Task objective: All lines from the one containing "The image size" through the last line of the listing should be given again exactly, with no pictures.
##### Data extract #####
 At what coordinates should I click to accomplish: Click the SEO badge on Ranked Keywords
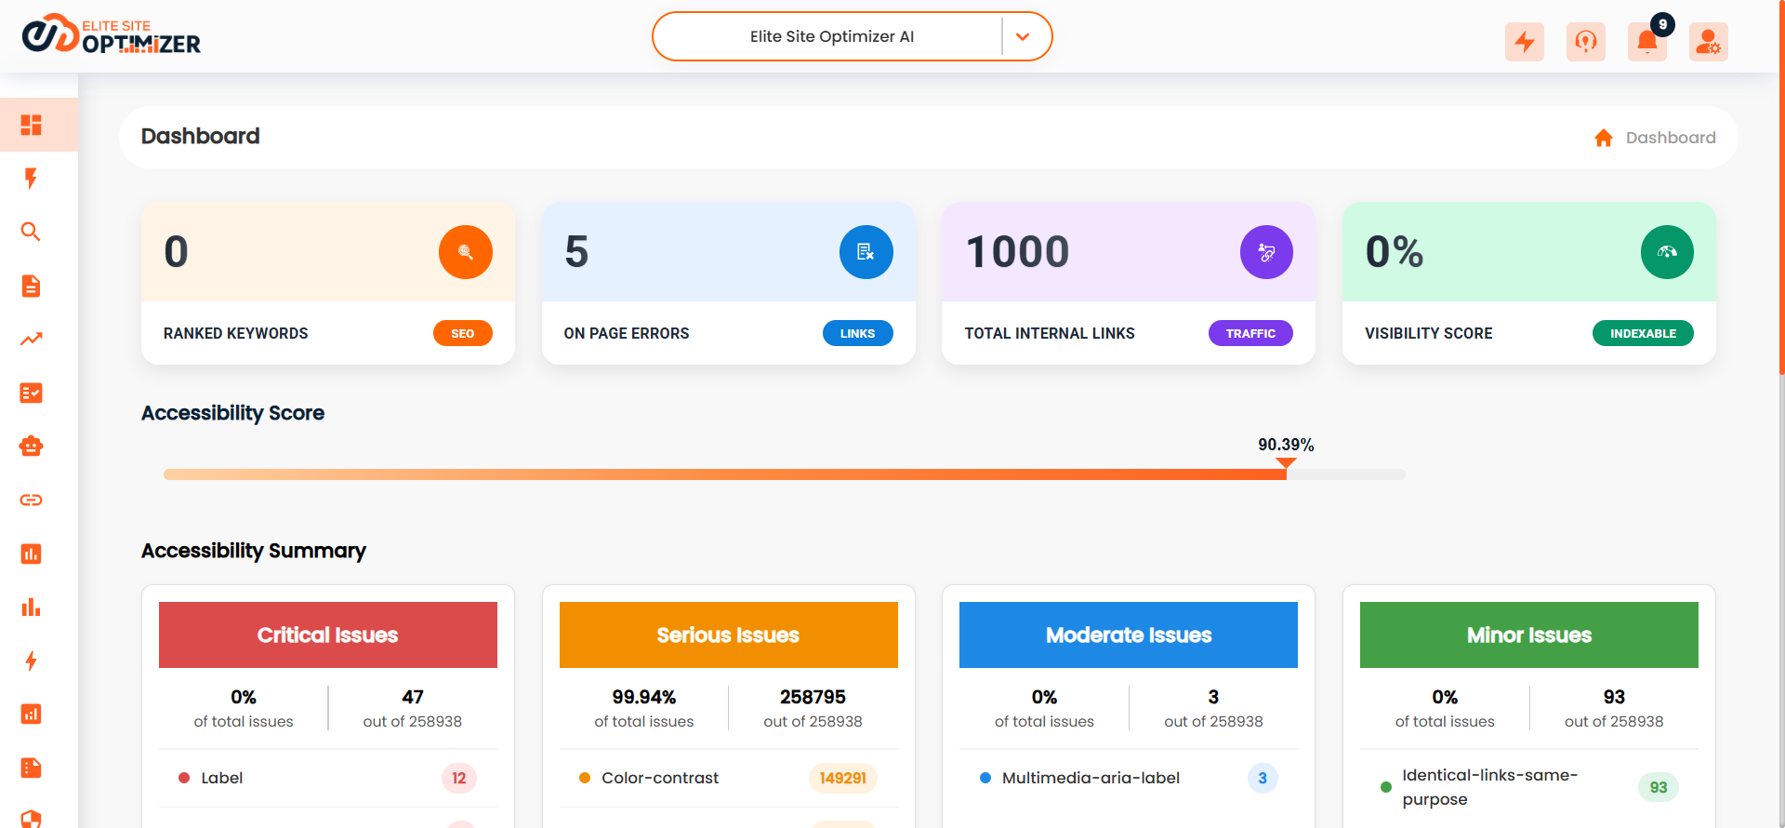tap(463, 333)
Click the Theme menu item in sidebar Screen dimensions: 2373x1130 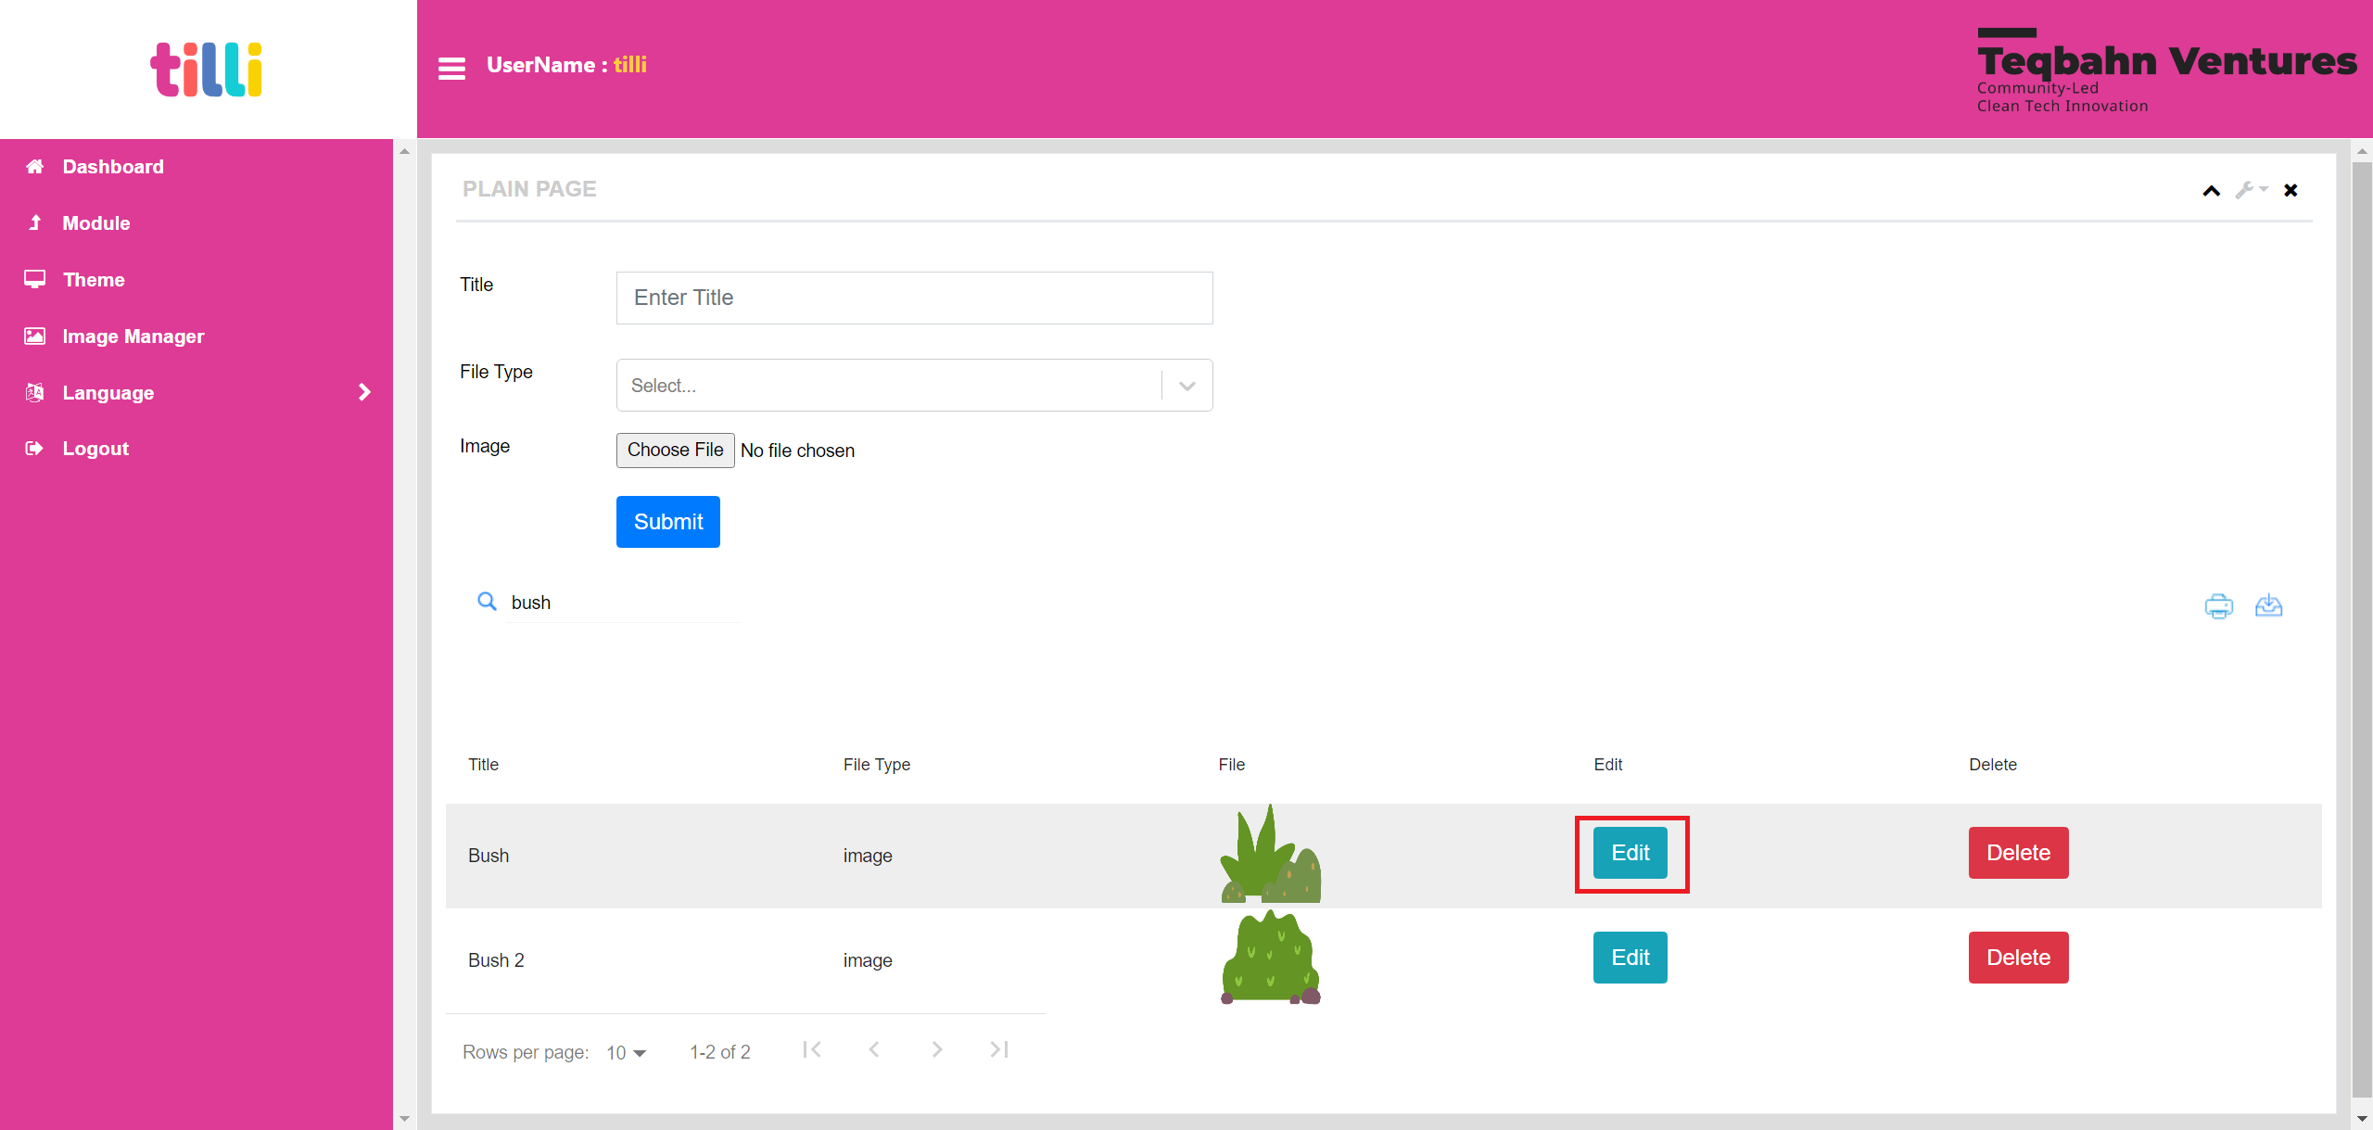point(94,278)
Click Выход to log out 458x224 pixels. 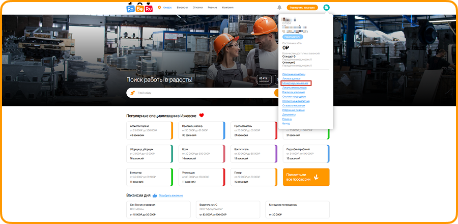click(285, 124)

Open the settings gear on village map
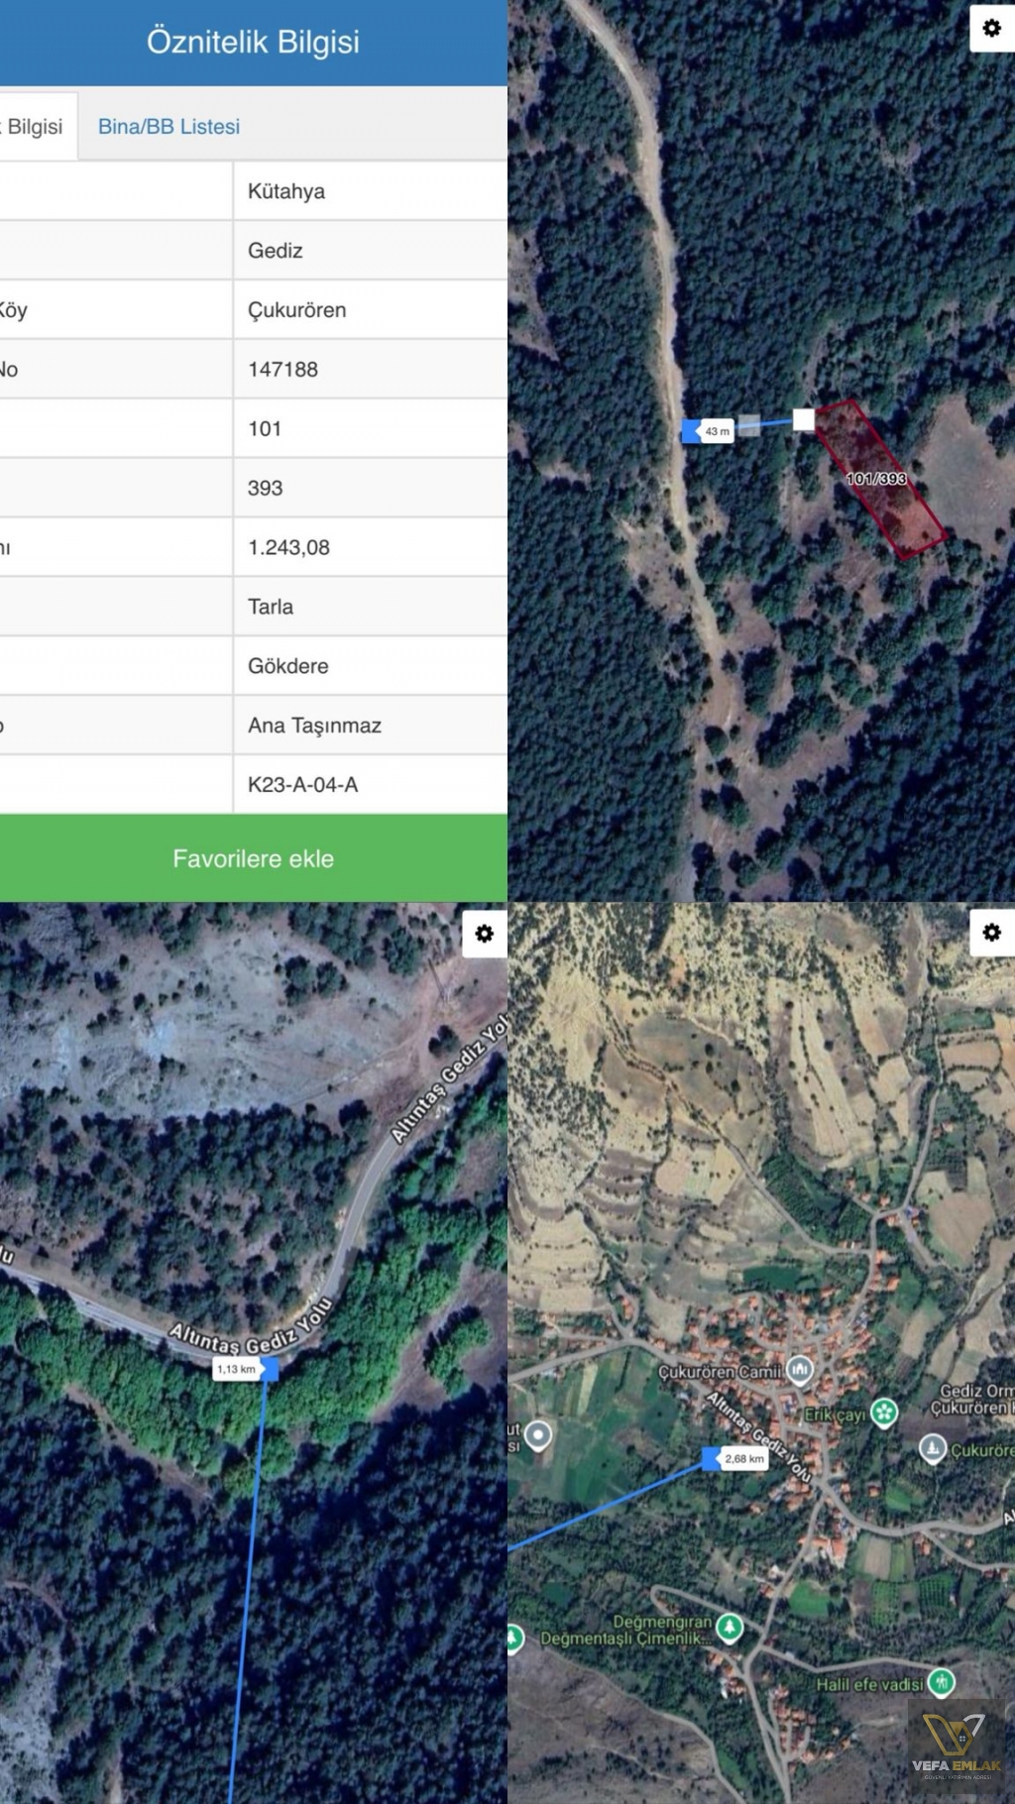pyautogui.click(x=991, y=932)
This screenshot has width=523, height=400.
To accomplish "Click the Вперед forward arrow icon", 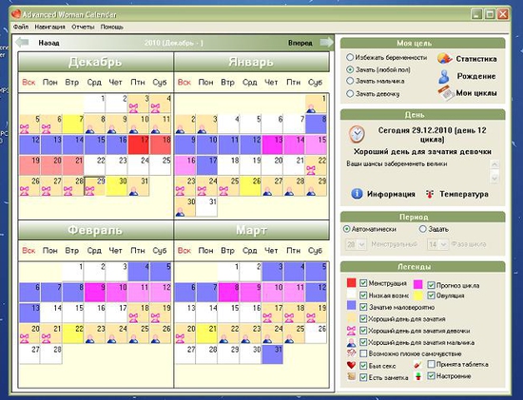I will 326,42.
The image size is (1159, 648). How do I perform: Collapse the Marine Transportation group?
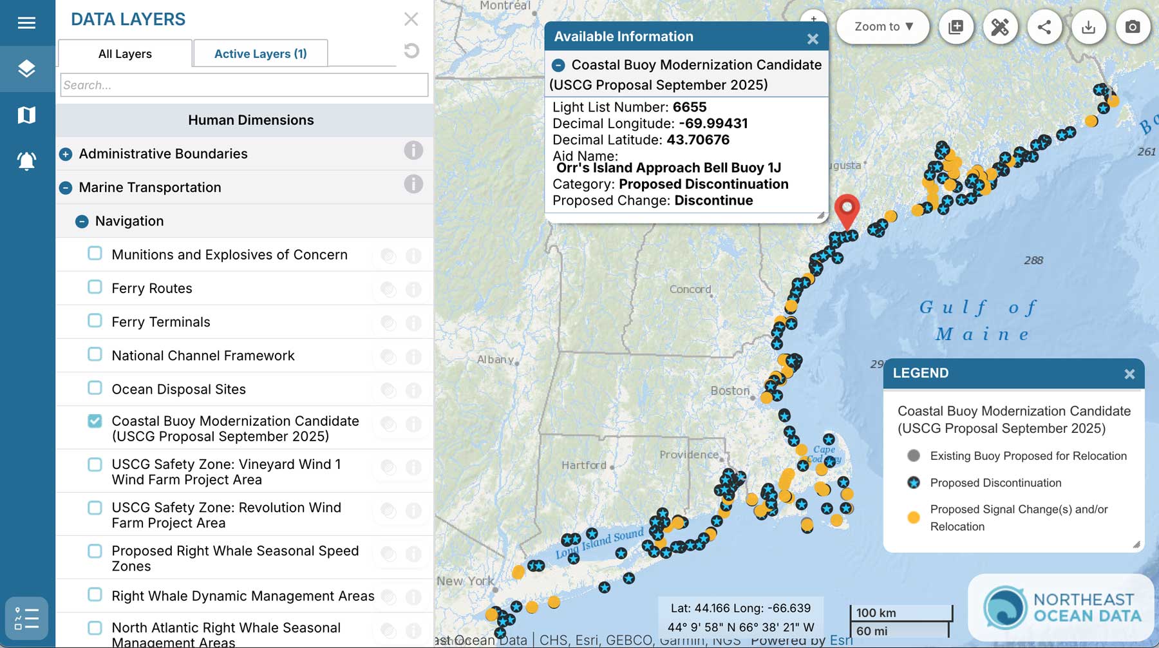(66, 187)

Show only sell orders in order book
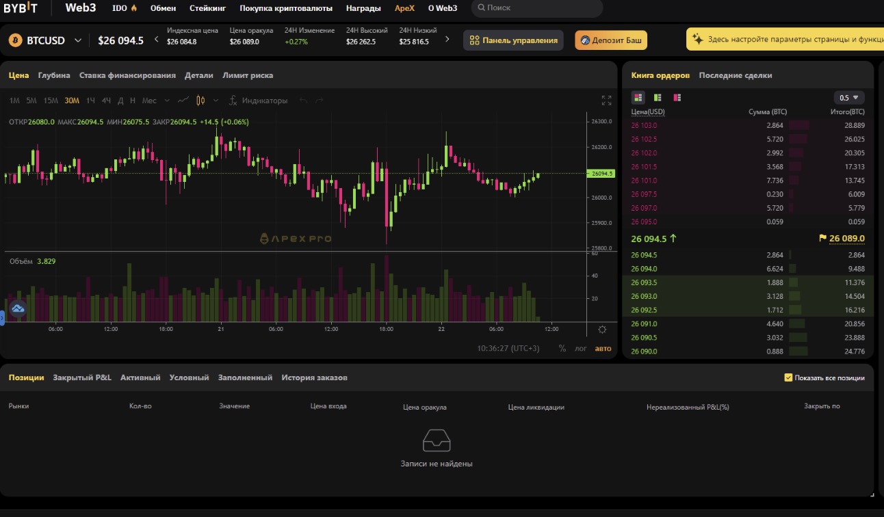(677, 98)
#####
Response box:
The image size is (1159, 648). How do I perform: Collapse the Marine Transportation group?
(66, 187)

Show only sell orders in order book
(677, 98)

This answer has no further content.